Tasks to carry out:
a) Answer these questions using the Magical Journey piece below:
(i) In the piece, which character says "Always winter but never Christmas"?
(ii) What was reportedly left sitting on pallets at the entrance to the site?
(iii) How did LLB sometimes arrive for an interview?
b) Carry the Magical Journey piece forward from the point where it stops, keeping its voice.

Extract:
“Always winter but never Christmas,” said Mr Tumnus, when explaining the White Witch’s icy grip on the wintry kingdom of Narnia. It’s a quote that evokes a desperate sadness; a snowy landscape that no longer captivates with its untouched, velvety beauty, but instead torments and imprisons, injecting a deathly cold into the shivering core of every living thing. ‘Christmas’ is nothing but a whisper evaporating in a cloud of foggy breath.
The despair and numbing joylessness of Jadis-era Narnia was a key theme of Laurence Llewelyn-Bowen’s ‘The Magical Journey’ at The Belfry, which recently served up a half-arsed vision of Christmas that left some visitors to his festive attraction feeling sad. SAD! Like how you might feel after watching a Yuletide screening of Cathy Come Home. He didn’t manage to deliver a convincing winter either, with reports of bags of fake snow sitting on pallets at the entrance to the site. MERRY CHRISTMAS, KIDS!
LLB had been all over the press prior to the opening of his winter wonderland (“an entertainment production the likes of which has not been seen before in the UK”), occasionally arriving for interview by reindeer-drawn sleigh. “There is nothing like smelling reindeer to really make you feel Christmassy,” he said to one journalist, providing a festive reimagining of Lt. Colonel Bill Kilgore’s napalm speech in Apocalypse Now. Jumping off the sleigh and throwing back his mane of jet black hair, he then set the scene: “When children and families come to The Magical Journey, it will be like being in a film. It’s not just an event where you walk around and meet Santa. Visitors are at the heart of a mission which will keep them intrigued and motivated, they will realise that they are critical to the whole journey.”

Dataset excerpt:
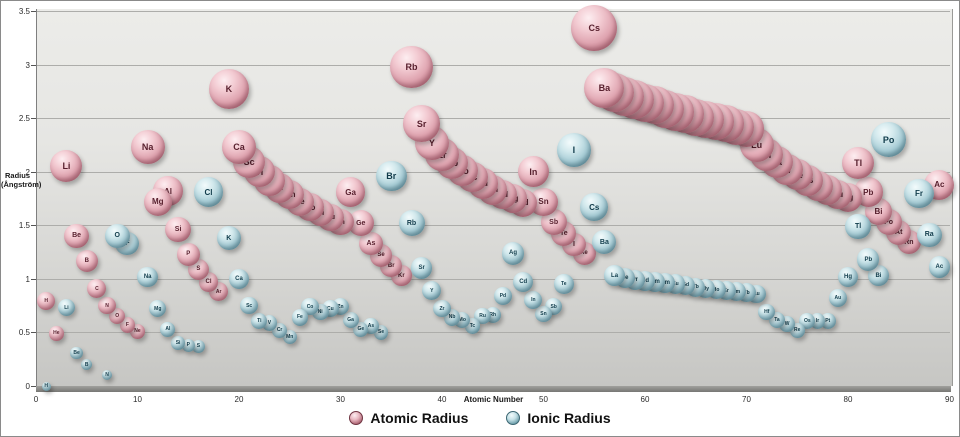  Describe the element at coordinates (76, 236) in the screenshot. I see `atomic-point-Be: Be` at that location.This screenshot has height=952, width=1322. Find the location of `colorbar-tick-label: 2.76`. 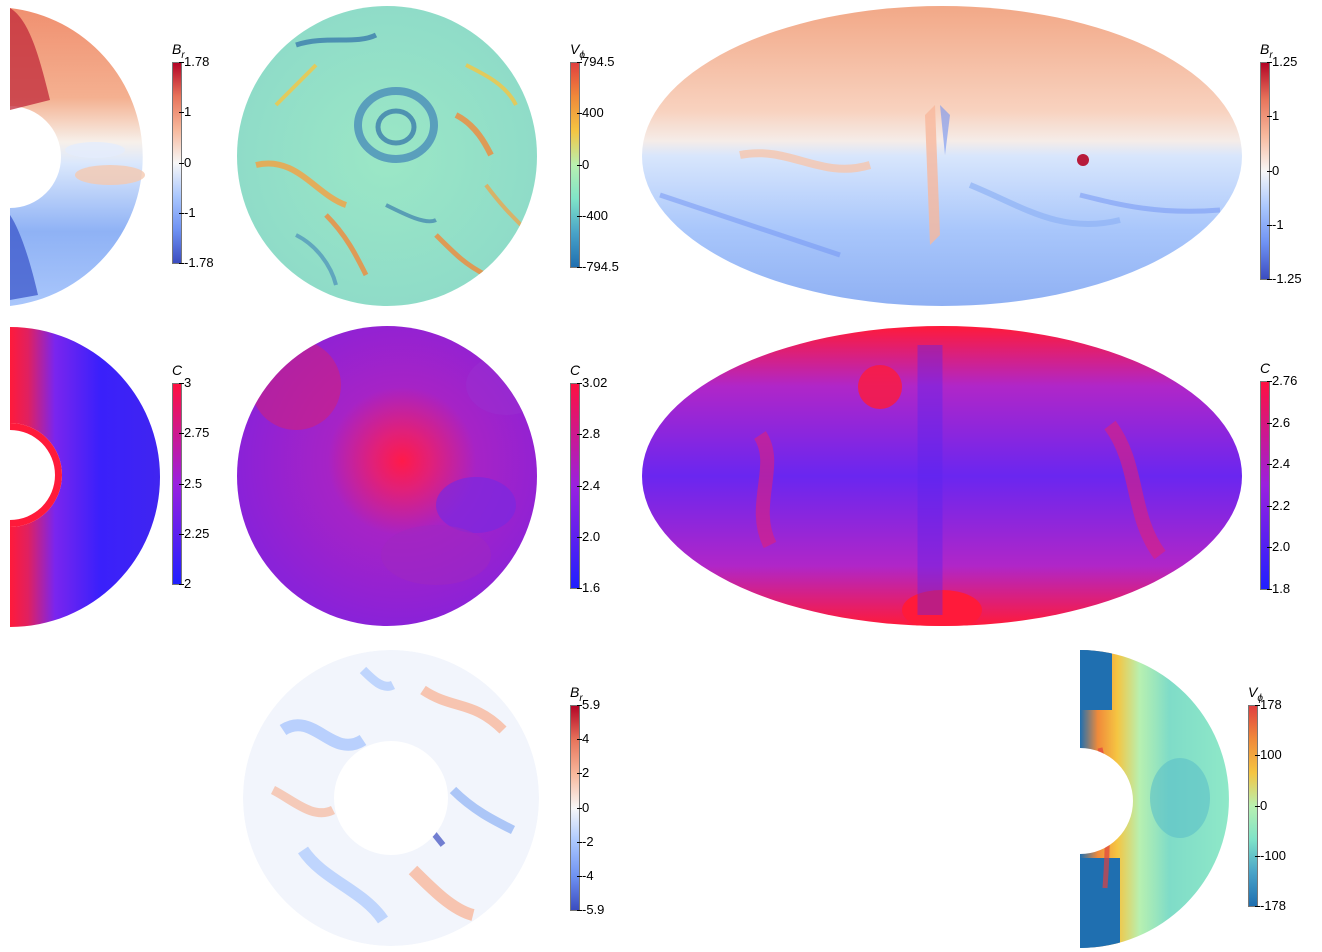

Answer set:
a)
(i) Mr Tumnus
(ii) Bags of fake snow
(iii) By reindeer-drawn sleigh

b)
The film version of LLB’s Christmas apparently starred a Santa who was “in his 20s and weighed about 9 stone” and a cast of elves (‘Buddy Twinklesocks’ and ‘Pudding Sparkletoes’ to name a couple) who’d been tasked with slowing down families walking through the woods in order to manage the queues for the various Santas. The ‘mission’ that LLB alluded to was for visitors to help search for ‘Rudi the Reindeer’ who had gone missing, which was announced by ‘Mary Holly-Berry’ (aka Mrs. Clause) shortly after families had trudged past a set of reindeer antlers on display in Father Christmas’s Museum. It’s to be hoped that no tearful children drew their own dark conclusions as to the fate of Rudi.
Unsurprisingly, after a dismal opening day and an avalanche of complaints from disgruntled parents, the event director of The Magical Journey, Paul Dolan, made the decision to close the event for three days to allow for crucial improvements to be made. He was subsequently interviewed by Eddie Mair on Radio 4’s PM and was asked what was being done to improve the attraction before the grand reopening.
“We’re putting the magic into it right now,” said Dolan, confidently.
“Are you adding the magic as we speak?” asked Mair, in his familiar wry style.
“If you could hear what I can hear, I can hear a snow machine blowing in the distance,” responded Dolan, excitedly.
Paul Dolan was so contrite and refreshingly honest about The Magical Journey’s failings that I would probably vote for him if he went into politics. However, the grating sound of a generator farting a load of dry foam snow into the air is no more magical than the distant sound of one of Laurence Llewelyn Bowen’s workmen having a thunderous shit in a tinselled portaloo.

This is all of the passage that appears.